We are seeing extraordinary signs of solidarity from people, entrepreneurs, companies and countries in Europe and around the world that are adapting their work to respond to the crisis. Even though the ESM has no mandate in public health issues, I want to stress that the human dimension of the corona crisis, the stress, the loss of life and the drama this crisis causes for many of our citizens is fully on our minds as we prepare the contribution the ESM can make.
The ESM has experience and expertise in dealing with crises. This, in a way, is our comparative advantage. We have an available lending capacity of €410 billion, the equivalent of 3.4 percent of euro area GDP that we could lend to countries that might need it. The last Eurogroup and the Summit asked the ESM to examine how we could contribute to Europe's collective response to the corona crisis within our mandate. Among our existing tools, the precautionary credit line is the most suitable instrument to respond to the corona challenge, particularly the precautionary credit line called ECCL (Enhanced Conditions Credit Line) as President Centeno already mentioned.

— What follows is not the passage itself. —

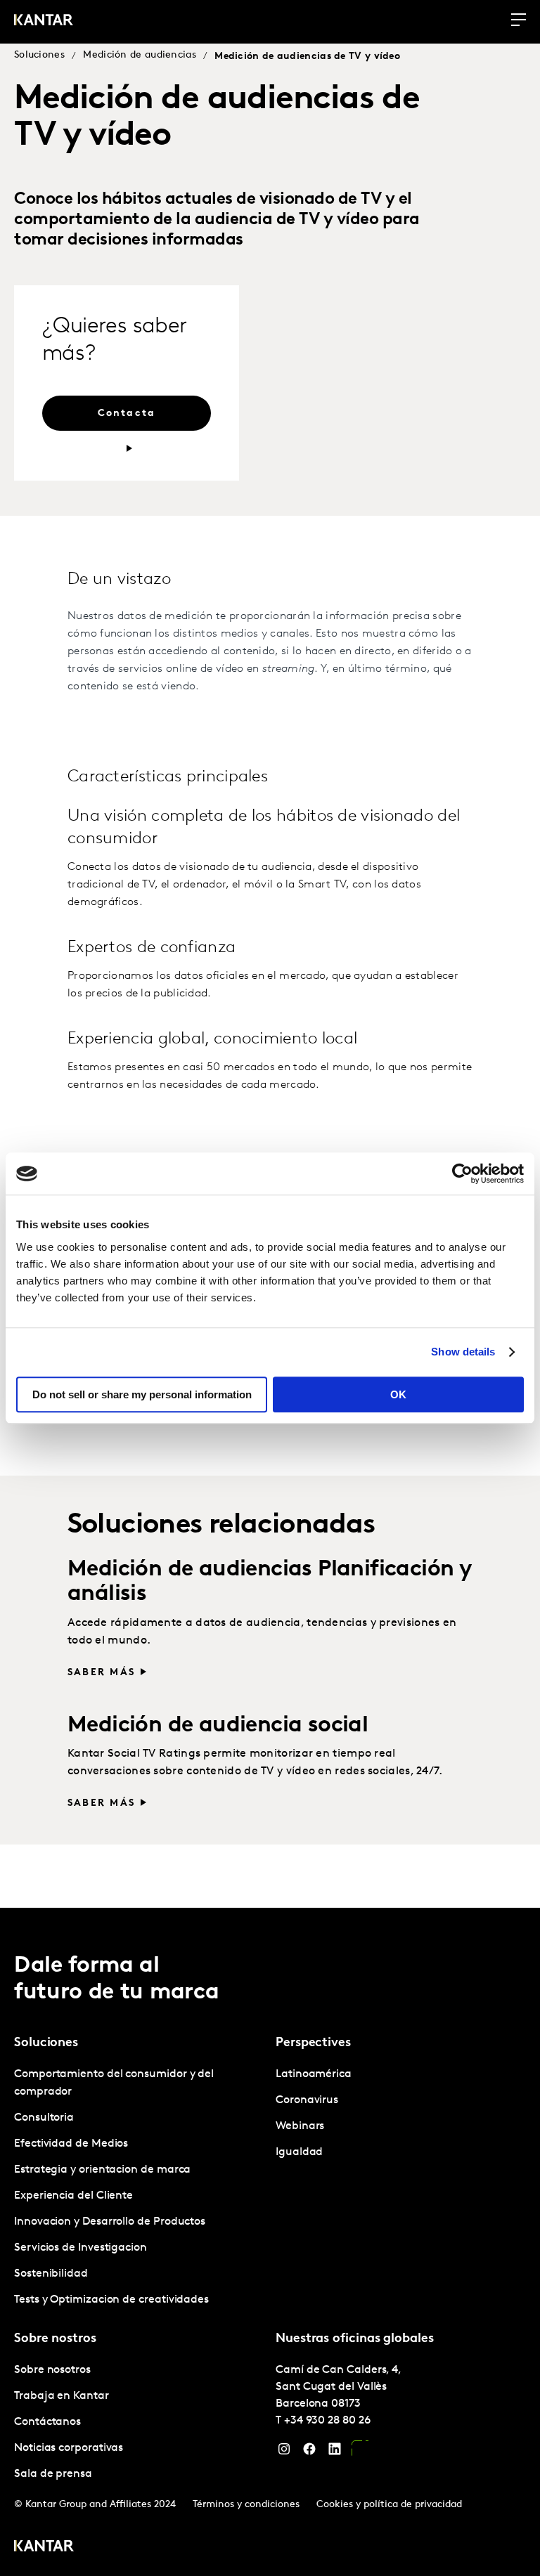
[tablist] (270, 2242)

Credit lines are insurance against shocks affecting countries with an otherwise sound general economic and financial situation. Such a precautionary credit line - the ECCL in particular - would be available for all member states of the euro area, but it is up to every member state to decide whether they want to apply for it or not. Also, the baseline assumption of any precautionary line is that while the money could be made available to a country or a group of countries, they do not have to draw from it.

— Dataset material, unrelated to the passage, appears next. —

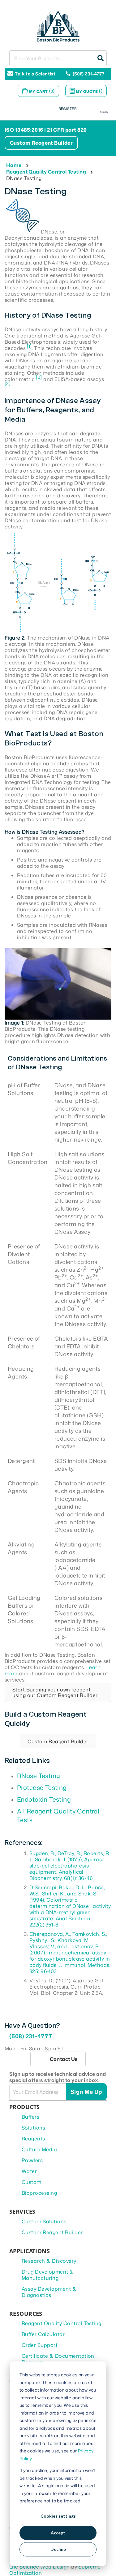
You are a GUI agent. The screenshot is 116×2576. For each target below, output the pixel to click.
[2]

The funds made available could amount to up to 2 percent of the country's GDP. This could be adjusted possibly in view of the severity of the spreading of the coronavirus and its economic impact. If a credit line is drawn, the funds would be used to finance the country's immediate health care and economic responses to the crisis. That will also be the focus of our conditions. Of course, it will also be important that countries return to economic and financial stability after the end of the crisis, as also Commissioner Gentiloni just mentioned. Thank you.
Response to question on the possibility of corona bonds
I could add that in this debate on the coronavirus and bonds, one should not forget that to the extent that the EIB and ESM increase their lending activities – and the most recent proposals from the EIB, and what was already proposed last week, that they will issue many more bonds than previously foreseen – the same might happen at the ESM. These bonds issued by the EIB and ESM are guaranteed by all our Member States. In the case of the EIB, it’s all EU members, and for the ESM, it is all the euro area members. So this is the concept of commonly issued bonds by all members.
Response to question on the maximum size of the ECCL
So the question was whether the 2 percent of GDP applies to the countries that request the ECCL or was it was an overall envelope for the euro area. It's the former. The benchmark will be the country's GDP, the country that requests the facility. It could go up if there is a particularly serious case, but that's not decided yet. There was today a broad consensus around this 2 percent number. And I think it's clear this is a substantial amount of money because as President Centeno said earlier, and also the Commissioner, euro area countries in the last few weeks have adopted, on average, fiscal measures amounting to 2 percent of GDP.
So if they draw 2 percent of GDP from the ESM, they could finance their national measures, or they can decide to double the fiscal measures - that would be up to every country. But it shows it is a substantial amount of money that could be made available if we go that way. But I think today the consensus was growing that this would be the right contribution coming from the ESM.